■ **Required action**: Give back every line of the data exactly. Pictures are not part of the copy.

'''

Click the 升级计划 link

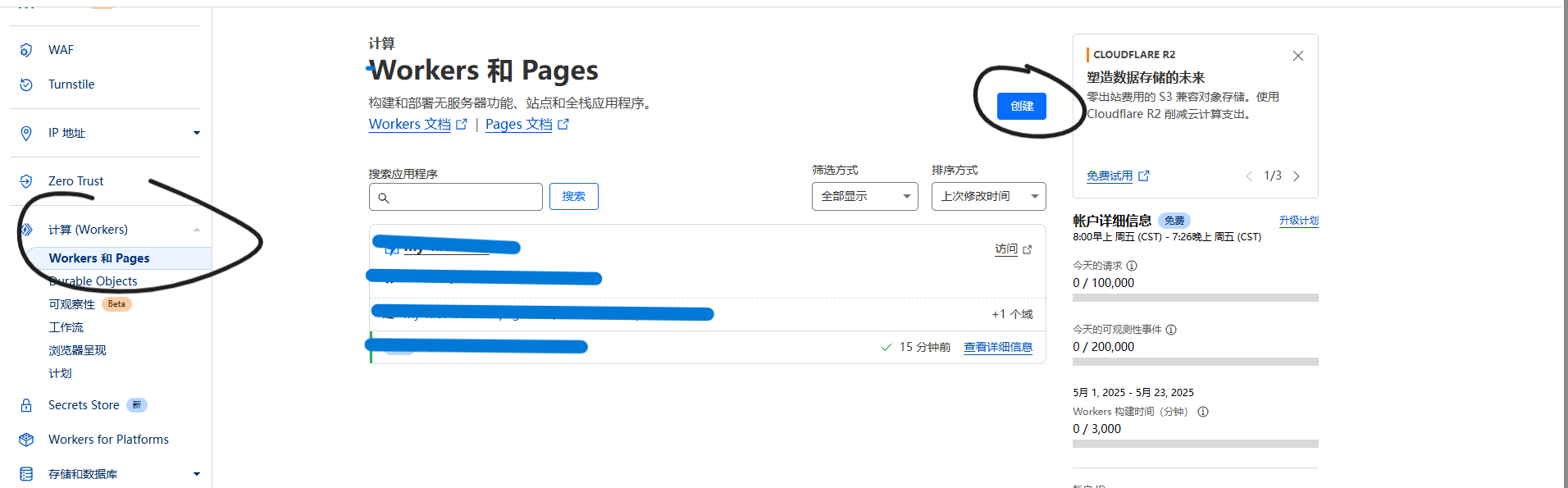pyautogui.click(x=1298, y=221)
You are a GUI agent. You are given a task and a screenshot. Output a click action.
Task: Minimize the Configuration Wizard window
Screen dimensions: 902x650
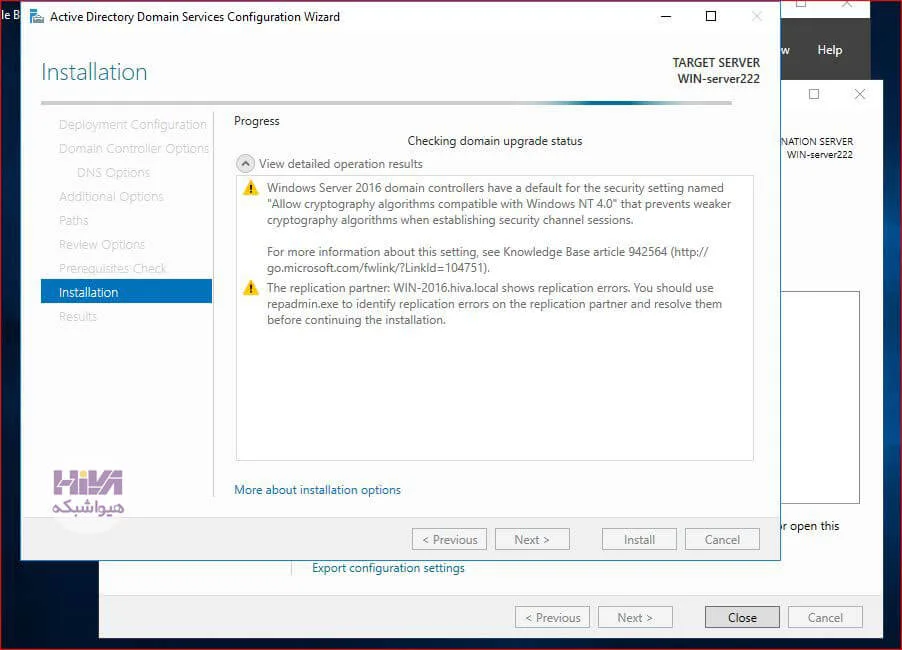666,16
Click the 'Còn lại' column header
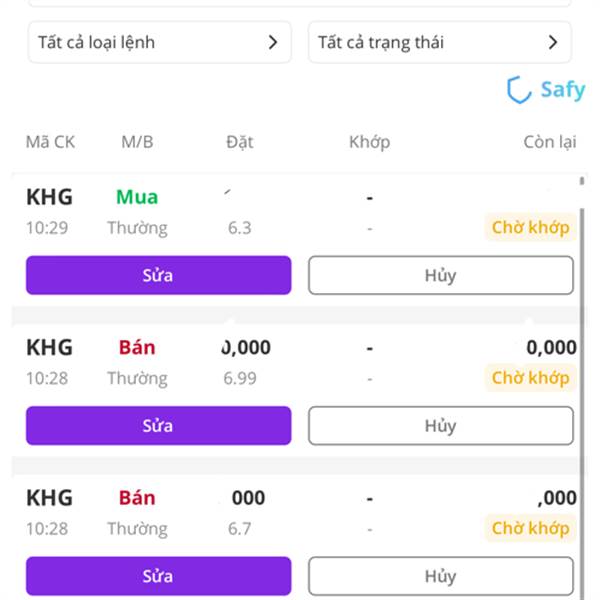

'''

■ **Answer box**:
Click the 升级计划 link

pyautogui.click(x=1298, y=221)
You are a GUI agent. You are given a task and a screenshot. Output a click action.
Task: Minimize the Configuration Wizard window
Screen dimensions: 902x650
666,16
Click the 'Còn lại' column header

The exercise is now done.